Temiendo que Marcial retomara su argumentario sobre las perspectivas del universo (faltaba, como mínimo, una alusión ritual a los presocráticos) o, todavía peor, que Andrés volviera a la carga con el tema del muerto, la víbora y el tique, Salva cortó por lo sano:
—¡Oye, Juan!, ¿por qué no nos dices qué narices significa eso?
La pared del descansillo de la bodega estaba adornada con una oda en latín de Horacio escrita en alabanza de la ingestión moderada, epicúrea, del vino. En concreto, es la que hace el número dieciocho de las que contiene el primer libro de sus Carmina. Las letras ocupaban, en un frenético horror vacui, toda la superficie y en noches de abuso del alcohol aquella avalancha alfabética era el telón de fondo perfecto para cualquier delirio. Recuerdo haber pasado más de quince días recortando los moldes de cartón y pintando con paciencia letra tras letra sobre el fondo blanco. Menos mal que me aconsejó Porfirio trazar unas guías con lapicero antes de darle al pincel. Eso evitó una fatal colisión de versos y un batiburrillo aún mayor.
Andrés no atendió al cambio de tercio (como si fuera tan fácil distraer su atención) y arremetió de nuevo:
—Deberíamos ir a esa ferretería de Palencia y hablar con el encargado. Se tiene que acordar de quién compró la cuerda. No puede haber tantos viejos que vayan a comprar dos metros de cuerda el mismo día.

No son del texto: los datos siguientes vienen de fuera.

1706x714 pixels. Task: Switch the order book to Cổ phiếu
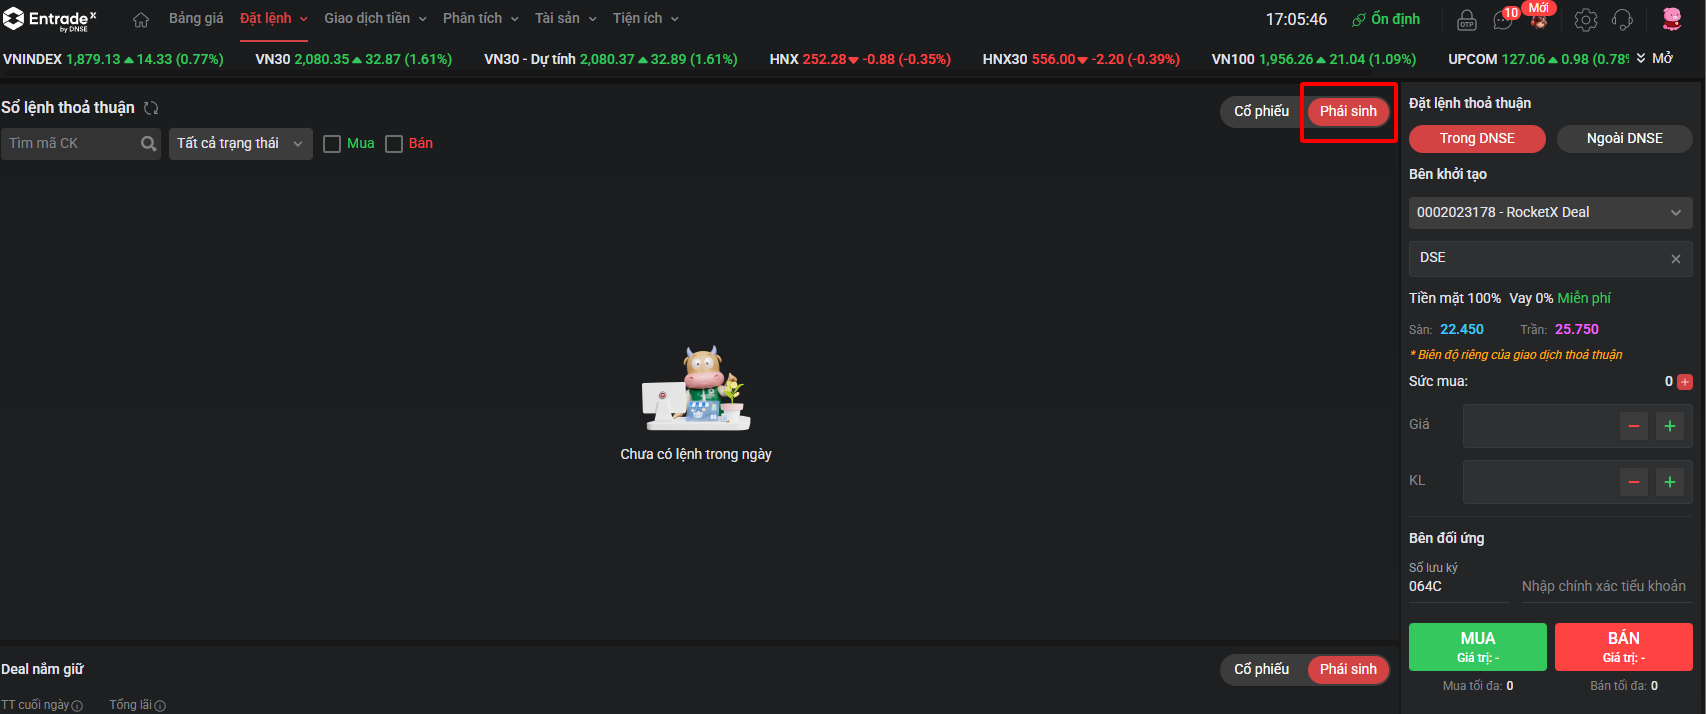coord(1261,111)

El tique tiene fecha y hora.
—Eso, Salva, lo escribió un poeta romano, Quinto Horacio Flaco, hace veinte siglos —odio el soniquete magistral en cualquier circunstancia, pero más en la bodega y con mis amigos en trance etílico. Y lo peor es cuando, por querer evitarlo, queda a medio salir y resulta un cachivache insufrible entre espontáneo y doctoral—. Le aconseja a un tal Varo, un amigo suyo, que plante una viña para disfrutar del vino con mesura y le da algún ejemplo de lo que les pasó a quienes abusaron de él.
—¿Y para eso tantas letras? —terció la voz de Adolfo, salida del rincón oscuro de su profundo aburrimiento, porque la vela que habíamos colocado en la repisa de la chimenea sobre una botella se había extinguido ya hacía un buen rato, dejando escurrir el reguero de su cera fundida. —Además —prosiguió un poco desafiante—, aquí ni Dios sigue el consejo. Deberías de haber puesto en la pared una poesía de éste, que para algo tenemos aquí al gran poeta de la bragueta abierta —y festejó su ocurrencia con una estruendosa risotada.
—Por cierto, Andrés —no sé por qué me había venido a la memoria la despedida de los agentes de la Guardia Civil, la noche anterior—, ¿cumplieron su amenaza los guardias? ¿Han aparecido esta mañana por El Mesón a beber de gorra?
—¡Y encima tenían más que decir! —Andrés volvió a alzar el porrón con solemnidad y, tras apurar otro largo trago, siguió con su tema—, pero a cambio les conseguí sacar una información muy valiosa.
—¡Agarraos, que llega la exclusiva! —vociferó Salva.
Andrés se demoró un poco, porque consideraba lo que iba a decir como algo sensacional que hubiera precisado de un largo y cadencioso redoble de tambor:
—El aviso fue anónimo. Quien llamó no dijo quién era. ¿Quién lo encontró? ¿Por qué no dijo quién era? ¿Qué tendría que ocultar?
—No lo dijo porque no le salió de los cojones, ¡payaso! —exclamó súbitamente Adolfo desde las tinieblas, alzando la voz en un arrebato de ira, como si le molestara que se siguiera hablando de aquel asunto—. Un viejo las ha palmado. Pues bien, se le entierra y a otra cosa. No sé a qué vienen tantas películas. Si os levantarais a las cinco y media de la mañana, como yo, no perderíais el tiempo en esas chorradas.